I Don’t Have a Home

“residing in this temporary home until I can be brought to my true home with Him”

I can’t tell you the number of times I’ve said “I’m going home” and then had to further clarify where I’m going. I use “home” to describe a number of different places: My parents’ house in Fort Wayne, my house at school in Bloomington, Acacia 4 at the ‘Buni in Kitale; Kenya, the two-story burnt orange house with the pool in the backyard in Sabadell; Spain, the girl’s home run by nuns in Abancay; Peru.

It has come to the point where “home” is somewhat of an obsolete term for me. When I use it, no one knows where I’m actually referring to. It always requires further clarification.

And it hurts my mom’s feelings sometimes. Especially when I refer to my house in Bloomington as home. She so desperately wants my home to be with her, always. And while my home is with her in Fort Wayne, it’s a number of other places too. But why? How?

Everyone has heard the homage “home is where the heart is.” I completely believe that that’s true. As long as you’re with the people you love, you’re home. And as true as I believe this to be, I think that’s also part of my problem.

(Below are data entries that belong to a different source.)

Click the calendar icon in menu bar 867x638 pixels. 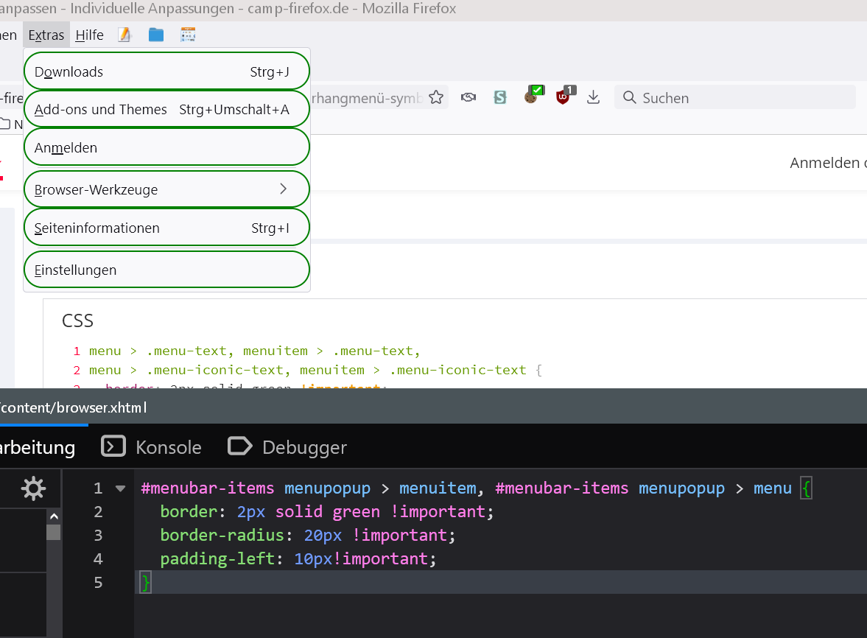pos(188,35)
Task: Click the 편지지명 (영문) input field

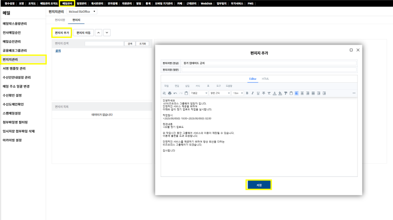Action: tap(269, 70)
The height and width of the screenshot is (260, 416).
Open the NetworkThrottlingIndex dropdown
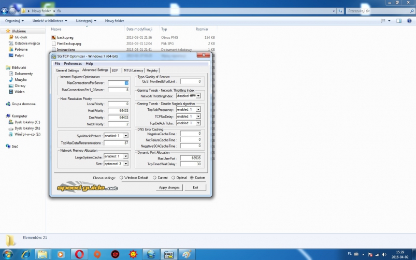coord(188,96)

Parts of my heart belong to so many people and places all over the world. And it’s created this tension, this divide (for lack of a better word) within myself. I never feel truly at home.

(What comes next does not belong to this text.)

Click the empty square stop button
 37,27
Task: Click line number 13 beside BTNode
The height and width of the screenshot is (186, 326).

I am so so so blessed; to know and love so many wonderful people, to have had the opportunities to travel like I have, to have had experiences that take my breath away as well as parts of my heart. It allows me to hold true to one of my biggest mantras in life:

 

 “to leave a piece of myself behind in every new thing that I experience;

 whether it be a new place I travel to, a new activity I try, or a new person I meet

….

to share my heart – to share love –

wherever I am, whatever I’m doing, whoever I’m with.”

 

But I don’t go a single day without longing for those who aren’t physically near me.

At school, I’m surrounded by my best friends, who are essentially family to me, yet I long for my parents and my siblings. I look at pictures of all of the kids in Kitale who hold such a big part of my heart and I would do just about anything to be able to hop on a plane tomorrow so that I could hug on them , laugh, and play. I think of my family in Spain and I try and plan out the next time I can see them, because I miss them terribly. I shoot my Peruvian family a message just to tell them how much I love and miss them and I read through the letters all of the girls in the children’s home wrote me before I left.

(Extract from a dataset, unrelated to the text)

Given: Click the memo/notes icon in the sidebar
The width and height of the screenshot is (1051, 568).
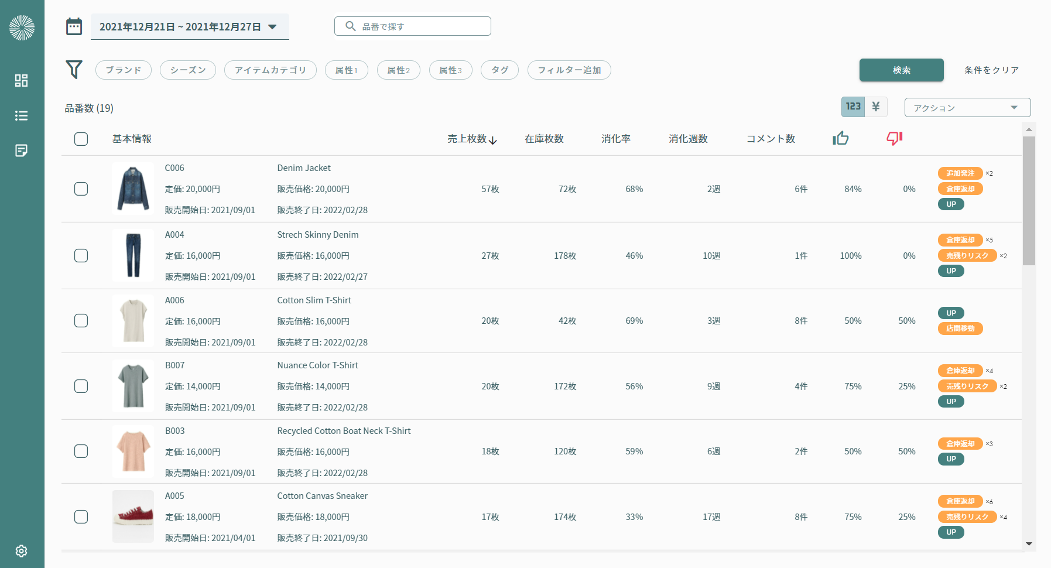Looking at the screenshot, I should (22, 150).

And to be blunt, it sucks. It sucks missing so many people and feeling your heart being torn in so many different directions and places. And it sucks never feeling truly at home.

I think I would explode, literally explode, if somehow everyone who holds a part of my heart were in the same place. If we were all together. And I dream of a world in which that could become a reality.

And then it hits me…

It will be a reality. One day everyone I love will all be in one place. As long as I live as He calls me to, we will all be together in Heaven.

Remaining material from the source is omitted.